Nazım Hikmet projesinden bahseder misiniz?
Önce bu projeyi neden seçtim? Nazım Hikmet benim çok sevdiğim bir şair. Bizim neslimiz için bir yerde bir tabuydu. Bildiğiniz gibi Türkiye’nin siyasal şartları Nazım’ı yeteri kadar okuyup sevebilme olanağını vermedi bizim neslimize. Ve onun şiirleri üzerine bugüne kadar yapılan bütün besteler daha ziyade onun siyasi fikirlerini paylaşan bir grubun yaptığı müzikler oldu. Ben onun da ötesinde daha sanatsal bir yaklaşımla, daha felsefi bir yaklaşımla Nazım’ı müziğe koymak istedim. İnşallah başarılı olmuşumdur.
Proje ve programdan bahseder misiniz? Hangi eserler var?
Tema yaşam ve ölüm zannediyorum. Ölüm teması bir şair için çok önemli bir tema. Nazım da bu konuda epey şiir yazmış. Fakat bunu yazarken ölümü yaşamın sanki bir parçası gibi gördüğü ortaya çıkıyor. Onun için bu projenin adını “Yaşam ve Ölüm” koyduk. İnsanlarla olan ilişkilerini, insanları sevdiğini belirttiği, kavgasını dile getiren şiirler. Esasında başından sonuna kadar bir bütün olarak düşündük projeyi. Nazım’ın ölümle olan ilişkisini ortaya çıkaran şiirleri var. Bazı şiirlerinde “Ölmek istemiyorum, ağrıma gidiyor” diyor, bazı şiirlerinde ise “ölmekten korkmuyorum” diyebiliyor. Bu şiirleri müziğe koyduk. Ayrıca sonunda da ben bir beste ilave ettim. Bu enstrümantel şiirleri içermiyor. “Şair cenazesi” diye bir bestem var. Çünkü Nazım’ın ölmeyi istemeyişinin nedenlerinden birisi de cenazeleri sevmemesi. Ben de ona daha kulağa hoş gelebilecek bir cenaze müziği besteledim. Parçanın adı da “Şair Cenazesi”. Bunun dışında Türkiye’de çok okunan bir şiiri daha var. “Kapıları çalan benim” (Hiroşima). O bir beste olarak bilindiği için ona yeni bir beste yapmadım. O şiir olarak okunuyor ama onun altına o şiirden esinlenmiş “Hiroşimalı Kız Çocuğu” diye bir enstrümantel bestem var.

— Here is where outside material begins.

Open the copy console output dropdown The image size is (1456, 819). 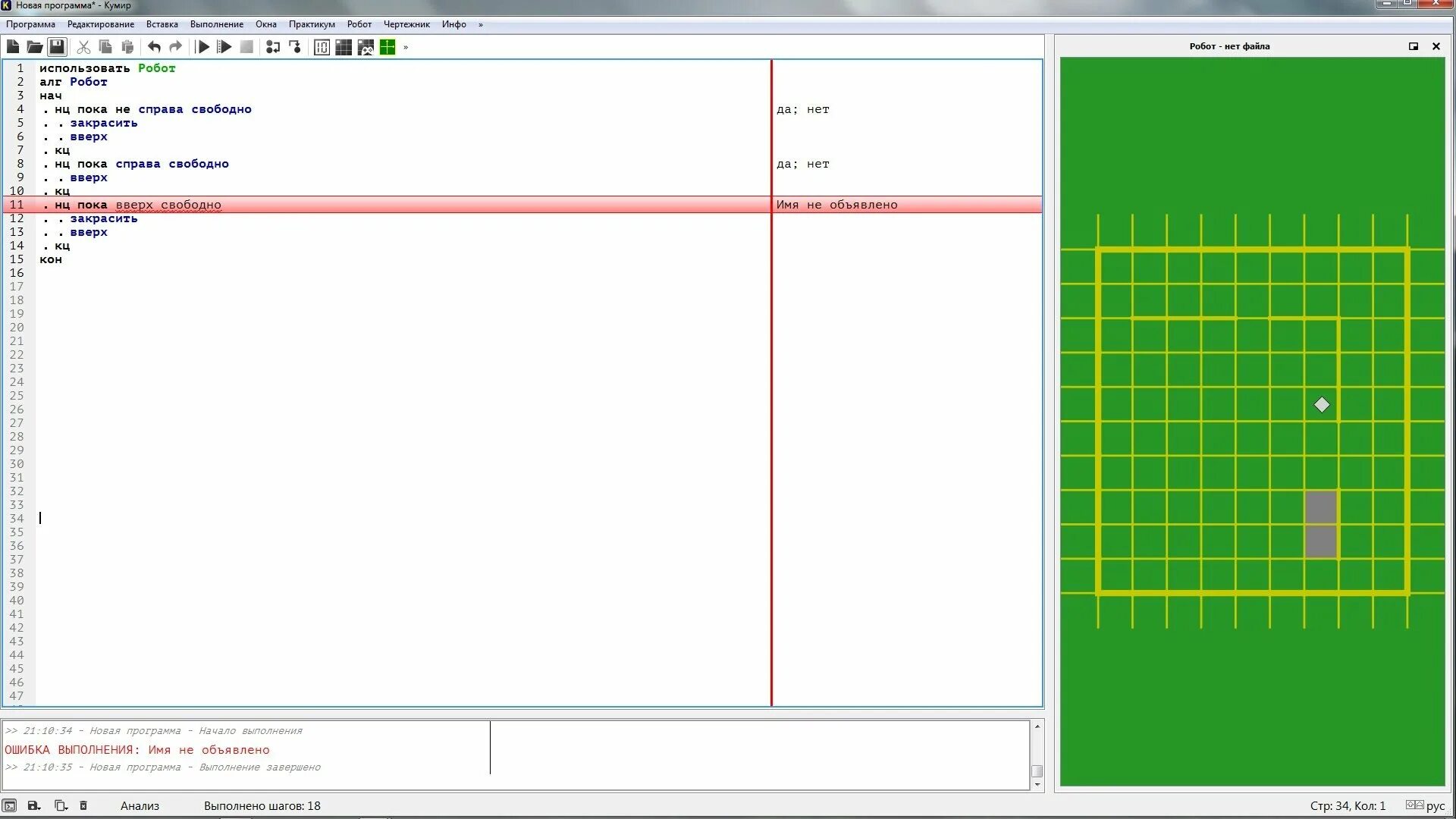click(x=61, y=805)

Bunu çeşitli orkestralar için mi bestelediniz?
Nazım sadece Türkiye için değil, bir dünya şairi. Onun bir evrensel boyutu var. O boyutun altını çizmek için hem klasik batı müziğinin elemanları var yaptığımız müziğin içeriğinde, hem Türk müziği enstrümanları. Ayrıca Bangladeşli bir okuyucumuz var. Çünkü Nazım Bangladeş’de çok sevilen bir şair. Neredeyse Bangladeş’in milli şairi gibi sevilen bir şair. Yani dünyanın çeşitli yerlerinden gelen müzisyenleri biraraya getirmekten amacımız, onun evrensel boyutunu çizmek. Amerikalı, İngiliz, Fransız, Türk, Hintli müzisyenler biraya gelmiş durumda. Müzik rengi olarak da klasik batı müziği, Türk müziği, birazcık da Hint müziği renginde eserler var.

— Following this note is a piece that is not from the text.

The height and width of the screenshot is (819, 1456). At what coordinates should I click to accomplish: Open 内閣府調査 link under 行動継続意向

Sizi ney ustası olarak tanıyoruz. Biraz da felsefe, ney ve Nazım Hikmet üçlemesini nasıl biraraya getirdiğinizi anlatır mısınız?

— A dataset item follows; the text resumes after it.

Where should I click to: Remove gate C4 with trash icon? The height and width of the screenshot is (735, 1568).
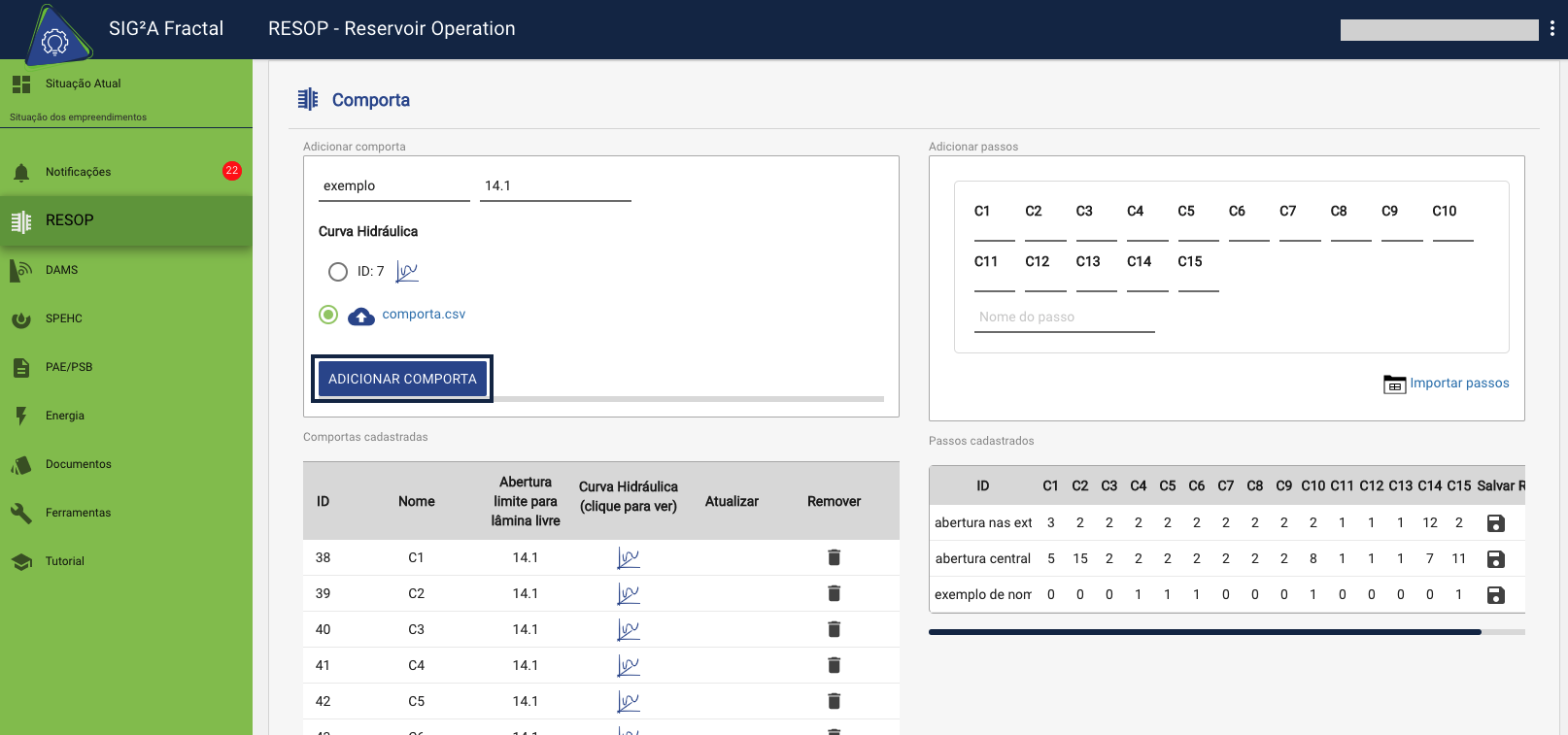[834, 665]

Bildiğiniz gibi Nazım’ın dedesinin Mevlevi olduğu söylenir de, bu bir bağlantı değil benim için. Fakat ben şunu hissettim, bizim neslimizde Nazım’ı sevenlerin ney’le Türk müziğini dinlememesi gibi bir şart vardı sanki. Veya Türk müziği sevenler Nazım’ın şiirleriyle ilgilenmemesi gibi bir şart vardı. Zannediyorum ney, o iki ayrı kutbu biraraya getirmiş olacak.